Il Csm ha osservato come questa proposta di modifica dell’assetto dei rapporti tra Pg e Pm contrasti con gli artt. 109 e 112 della Carta costituzionale: il rilievo è discutibile, tuttavia, proprio per l’evidente delicatezza della proposta, che va ad incidere su garanzie di carattere costituzionale, tra cui il principio di obbligatorietà dell’azione penale (ormai ridotto, nei fatti, a mera petizione di principio) e che evidenzia la necessità di una scelta di campo sul punto, è indispensabile trovare una mediazione fra le diverse sensibilità, per giungere ad un punto di equilibrio condiviso.
È stata posta anche la domanda sulla necessità di una riforma della legge professionale dell’avvocatura (in vigore dal 1930 e del tutto inadeguata alle esigenze attuali della professione): il ministro ha preso atto che le riforme del processo civile e di quello penale non miglioreranno più di tanto l’attuale situazione di collasso della giustizia, se non saranno accompagnate da una profonda riforma dell’avvocatura. Oggi la categoria professionale forense, che ha raggiunto numeri stratosferici, per la mancanza di selezione e di controllo sulla deontologia e la formazione rischia di impattare sempre più negativamente la buona amministrazione della giustizia: è necessario, pertanto, ribadire il concetto di professione protetta, per i delicati interessi che tratta e, attraverso un meccanismo di selezione più serio e all’inizio della scelta dei neolaureati, renderla effettivamente “protetta”, nell’interesse dei cittadini e della giustizia (le proposte di riforma non mancano).
Un’ultima osservazione: il ministro ha dichiarato che per risolvere il cronico problema del sistema carcerario non ricorrerà al solito provvedimento di indulto, ma cercherà di creare più capienza carceraria e punterà sul lavoro per i carcerati, al fine di abbattere la recidiva.

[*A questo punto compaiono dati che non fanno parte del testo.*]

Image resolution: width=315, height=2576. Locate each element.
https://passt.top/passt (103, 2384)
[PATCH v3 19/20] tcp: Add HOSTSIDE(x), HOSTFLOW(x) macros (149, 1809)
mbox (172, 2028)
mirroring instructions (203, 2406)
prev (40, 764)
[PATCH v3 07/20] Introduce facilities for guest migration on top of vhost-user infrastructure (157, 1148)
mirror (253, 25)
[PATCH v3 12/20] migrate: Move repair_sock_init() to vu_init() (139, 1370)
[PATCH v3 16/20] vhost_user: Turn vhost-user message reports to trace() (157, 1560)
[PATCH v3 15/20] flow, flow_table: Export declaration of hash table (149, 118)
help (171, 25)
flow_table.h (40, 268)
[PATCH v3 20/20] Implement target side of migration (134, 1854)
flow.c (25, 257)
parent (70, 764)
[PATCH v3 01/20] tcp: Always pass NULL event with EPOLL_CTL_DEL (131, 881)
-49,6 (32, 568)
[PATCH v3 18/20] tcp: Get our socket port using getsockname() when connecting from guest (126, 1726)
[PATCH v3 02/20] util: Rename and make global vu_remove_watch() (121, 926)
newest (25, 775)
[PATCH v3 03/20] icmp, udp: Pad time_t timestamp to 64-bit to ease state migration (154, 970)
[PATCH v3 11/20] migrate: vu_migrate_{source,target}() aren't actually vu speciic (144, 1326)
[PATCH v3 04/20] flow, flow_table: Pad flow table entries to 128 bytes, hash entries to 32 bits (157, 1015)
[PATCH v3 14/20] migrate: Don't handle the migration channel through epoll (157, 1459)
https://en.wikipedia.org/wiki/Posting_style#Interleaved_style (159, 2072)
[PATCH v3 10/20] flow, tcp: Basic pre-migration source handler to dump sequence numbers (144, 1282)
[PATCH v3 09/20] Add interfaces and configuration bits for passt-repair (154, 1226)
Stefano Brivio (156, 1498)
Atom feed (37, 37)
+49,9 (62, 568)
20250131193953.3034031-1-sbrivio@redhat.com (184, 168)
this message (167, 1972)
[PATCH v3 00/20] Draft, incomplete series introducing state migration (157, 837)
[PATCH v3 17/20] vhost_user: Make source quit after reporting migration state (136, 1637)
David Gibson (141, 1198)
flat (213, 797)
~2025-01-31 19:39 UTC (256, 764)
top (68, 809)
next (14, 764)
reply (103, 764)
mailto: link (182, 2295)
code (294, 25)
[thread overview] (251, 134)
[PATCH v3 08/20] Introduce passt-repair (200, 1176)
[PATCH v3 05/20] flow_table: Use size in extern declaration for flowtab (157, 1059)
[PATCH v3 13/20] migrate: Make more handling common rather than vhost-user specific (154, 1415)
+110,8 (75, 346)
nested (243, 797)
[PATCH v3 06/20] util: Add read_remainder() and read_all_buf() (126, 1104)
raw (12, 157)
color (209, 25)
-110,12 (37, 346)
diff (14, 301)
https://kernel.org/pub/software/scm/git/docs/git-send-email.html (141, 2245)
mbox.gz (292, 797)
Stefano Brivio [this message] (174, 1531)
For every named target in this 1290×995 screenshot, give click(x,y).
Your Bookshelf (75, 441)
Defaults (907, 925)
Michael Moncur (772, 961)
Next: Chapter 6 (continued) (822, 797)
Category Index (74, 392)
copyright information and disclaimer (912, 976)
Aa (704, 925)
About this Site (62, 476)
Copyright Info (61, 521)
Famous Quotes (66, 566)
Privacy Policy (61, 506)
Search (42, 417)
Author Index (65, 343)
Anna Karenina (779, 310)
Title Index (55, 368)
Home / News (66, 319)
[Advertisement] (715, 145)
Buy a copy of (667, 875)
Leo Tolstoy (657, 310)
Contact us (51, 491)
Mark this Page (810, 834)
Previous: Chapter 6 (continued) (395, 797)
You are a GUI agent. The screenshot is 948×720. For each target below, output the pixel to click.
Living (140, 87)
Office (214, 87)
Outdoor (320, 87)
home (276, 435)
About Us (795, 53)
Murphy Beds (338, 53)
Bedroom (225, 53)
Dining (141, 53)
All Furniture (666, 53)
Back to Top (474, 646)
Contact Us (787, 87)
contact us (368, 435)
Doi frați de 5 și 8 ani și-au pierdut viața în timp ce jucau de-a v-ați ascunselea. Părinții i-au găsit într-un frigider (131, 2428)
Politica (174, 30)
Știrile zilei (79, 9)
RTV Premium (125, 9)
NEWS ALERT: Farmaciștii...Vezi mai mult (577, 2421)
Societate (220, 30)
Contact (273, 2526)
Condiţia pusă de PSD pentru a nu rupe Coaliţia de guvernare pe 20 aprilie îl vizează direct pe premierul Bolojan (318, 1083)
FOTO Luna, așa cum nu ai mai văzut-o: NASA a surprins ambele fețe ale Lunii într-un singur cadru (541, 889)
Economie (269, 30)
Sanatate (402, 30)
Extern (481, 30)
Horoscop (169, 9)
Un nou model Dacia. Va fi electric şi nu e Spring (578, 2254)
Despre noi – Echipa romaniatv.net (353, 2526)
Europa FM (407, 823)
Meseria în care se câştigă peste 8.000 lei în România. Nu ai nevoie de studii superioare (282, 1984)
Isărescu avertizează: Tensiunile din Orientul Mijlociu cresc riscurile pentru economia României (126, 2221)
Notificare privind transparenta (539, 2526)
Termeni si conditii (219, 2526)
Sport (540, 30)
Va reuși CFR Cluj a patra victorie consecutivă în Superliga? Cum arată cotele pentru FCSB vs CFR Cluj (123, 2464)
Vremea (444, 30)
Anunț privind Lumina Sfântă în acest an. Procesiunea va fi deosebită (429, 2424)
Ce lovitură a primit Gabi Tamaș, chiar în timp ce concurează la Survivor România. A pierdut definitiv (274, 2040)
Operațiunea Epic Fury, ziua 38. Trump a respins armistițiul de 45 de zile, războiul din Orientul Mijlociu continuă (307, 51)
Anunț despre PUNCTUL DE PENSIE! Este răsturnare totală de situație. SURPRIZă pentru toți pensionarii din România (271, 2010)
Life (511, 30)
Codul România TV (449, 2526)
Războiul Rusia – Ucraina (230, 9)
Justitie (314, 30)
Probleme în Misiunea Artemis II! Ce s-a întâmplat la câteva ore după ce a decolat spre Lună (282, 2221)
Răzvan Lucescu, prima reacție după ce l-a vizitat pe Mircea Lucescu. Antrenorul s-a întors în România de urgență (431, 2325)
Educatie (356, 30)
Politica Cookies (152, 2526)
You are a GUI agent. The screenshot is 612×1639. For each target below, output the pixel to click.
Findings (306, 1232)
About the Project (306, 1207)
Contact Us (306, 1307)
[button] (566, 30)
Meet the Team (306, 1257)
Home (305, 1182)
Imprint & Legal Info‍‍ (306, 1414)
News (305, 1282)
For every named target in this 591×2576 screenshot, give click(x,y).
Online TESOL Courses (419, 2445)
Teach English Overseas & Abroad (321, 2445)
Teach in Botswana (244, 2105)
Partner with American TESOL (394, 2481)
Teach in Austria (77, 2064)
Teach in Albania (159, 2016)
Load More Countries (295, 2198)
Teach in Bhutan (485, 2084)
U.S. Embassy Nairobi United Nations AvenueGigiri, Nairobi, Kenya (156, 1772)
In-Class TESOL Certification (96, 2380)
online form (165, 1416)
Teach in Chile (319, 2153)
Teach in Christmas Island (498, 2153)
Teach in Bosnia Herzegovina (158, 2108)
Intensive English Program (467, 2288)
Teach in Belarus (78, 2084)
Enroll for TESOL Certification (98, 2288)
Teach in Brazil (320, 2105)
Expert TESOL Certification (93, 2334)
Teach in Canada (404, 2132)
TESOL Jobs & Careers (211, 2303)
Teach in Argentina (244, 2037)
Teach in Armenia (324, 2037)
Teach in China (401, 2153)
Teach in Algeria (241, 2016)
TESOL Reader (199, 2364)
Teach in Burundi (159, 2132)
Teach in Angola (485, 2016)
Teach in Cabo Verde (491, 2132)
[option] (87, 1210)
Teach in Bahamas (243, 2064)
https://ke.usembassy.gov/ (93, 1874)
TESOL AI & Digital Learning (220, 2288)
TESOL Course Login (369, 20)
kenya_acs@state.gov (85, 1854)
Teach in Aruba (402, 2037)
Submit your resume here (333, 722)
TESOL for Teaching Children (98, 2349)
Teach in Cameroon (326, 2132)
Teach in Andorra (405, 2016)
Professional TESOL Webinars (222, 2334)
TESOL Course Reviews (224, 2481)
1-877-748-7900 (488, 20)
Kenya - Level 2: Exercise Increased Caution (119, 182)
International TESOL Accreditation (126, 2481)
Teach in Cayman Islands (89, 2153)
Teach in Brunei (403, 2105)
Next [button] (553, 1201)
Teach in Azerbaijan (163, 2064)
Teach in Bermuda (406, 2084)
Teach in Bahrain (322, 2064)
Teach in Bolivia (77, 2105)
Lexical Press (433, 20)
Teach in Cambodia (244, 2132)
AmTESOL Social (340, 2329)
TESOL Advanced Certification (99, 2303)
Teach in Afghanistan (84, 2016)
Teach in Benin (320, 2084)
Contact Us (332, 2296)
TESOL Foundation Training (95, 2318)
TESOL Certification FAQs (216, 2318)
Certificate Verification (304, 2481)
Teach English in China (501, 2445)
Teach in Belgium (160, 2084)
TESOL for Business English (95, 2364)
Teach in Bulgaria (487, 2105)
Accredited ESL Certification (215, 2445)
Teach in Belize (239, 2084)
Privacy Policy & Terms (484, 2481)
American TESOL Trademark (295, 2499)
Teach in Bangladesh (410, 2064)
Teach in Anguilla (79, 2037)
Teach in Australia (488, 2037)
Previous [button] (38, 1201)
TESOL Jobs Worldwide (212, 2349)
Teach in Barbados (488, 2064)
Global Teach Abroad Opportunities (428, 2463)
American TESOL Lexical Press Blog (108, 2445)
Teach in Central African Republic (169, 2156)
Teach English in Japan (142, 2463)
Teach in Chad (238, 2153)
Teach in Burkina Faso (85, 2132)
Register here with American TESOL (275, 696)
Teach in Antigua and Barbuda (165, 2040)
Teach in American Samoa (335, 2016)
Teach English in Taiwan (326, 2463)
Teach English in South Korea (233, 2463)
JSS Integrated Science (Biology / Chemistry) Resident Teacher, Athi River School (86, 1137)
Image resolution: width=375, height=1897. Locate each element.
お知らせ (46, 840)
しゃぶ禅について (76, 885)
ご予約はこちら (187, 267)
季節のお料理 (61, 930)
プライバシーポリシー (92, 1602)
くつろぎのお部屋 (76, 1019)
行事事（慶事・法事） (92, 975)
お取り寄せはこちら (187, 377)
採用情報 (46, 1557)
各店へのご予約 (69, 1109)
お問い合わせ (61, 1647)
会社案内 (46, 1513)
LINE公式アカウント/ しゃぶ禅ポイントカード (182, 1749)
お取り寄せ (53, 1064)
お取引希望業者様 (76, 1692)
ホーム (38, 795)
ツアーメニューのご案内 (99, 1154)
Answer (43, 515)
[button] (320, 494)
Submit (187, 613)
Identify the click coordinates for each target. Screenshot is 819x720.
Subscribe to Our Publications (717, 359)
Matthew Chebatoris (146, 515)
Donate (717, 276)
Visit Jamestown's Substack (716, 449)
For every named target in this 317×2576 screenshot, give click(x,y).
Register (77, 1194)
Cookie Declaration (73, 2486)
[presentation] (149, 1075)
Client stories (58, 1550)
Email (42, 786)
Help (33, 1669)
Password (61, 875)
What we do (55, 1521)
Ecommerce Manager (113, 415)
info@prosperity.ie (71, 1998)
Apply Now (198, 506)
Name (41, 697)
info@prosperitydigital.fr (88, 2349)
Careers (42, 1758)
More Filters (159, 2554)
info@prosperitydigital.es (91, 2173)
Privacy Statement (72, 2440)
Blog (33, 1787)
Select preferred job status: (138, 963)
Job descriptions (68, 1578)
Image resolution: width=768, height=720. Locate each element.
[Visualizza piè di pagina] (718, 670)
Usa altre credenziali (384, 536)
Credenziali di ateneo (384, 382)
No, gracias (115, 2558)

L’intento è lodevole e l’esperienza dimostra che, effettivamente, il lavoro per i carcerati è importantissimo e, se ben guidato, abbatte significativamente la recidiva: costatiamo, però, che nell’ultima finanziaria del 2009 sono stati tagliati del 43% i fondi destinati al lavoro interno dei carcerati, gestito dall’amministrazione penitenziaria. è auspicabile che l’intento annunciato dal ministro, che condividiamo, non sia poi smentito nell’anno a venire da scelte concrete in senso contrario.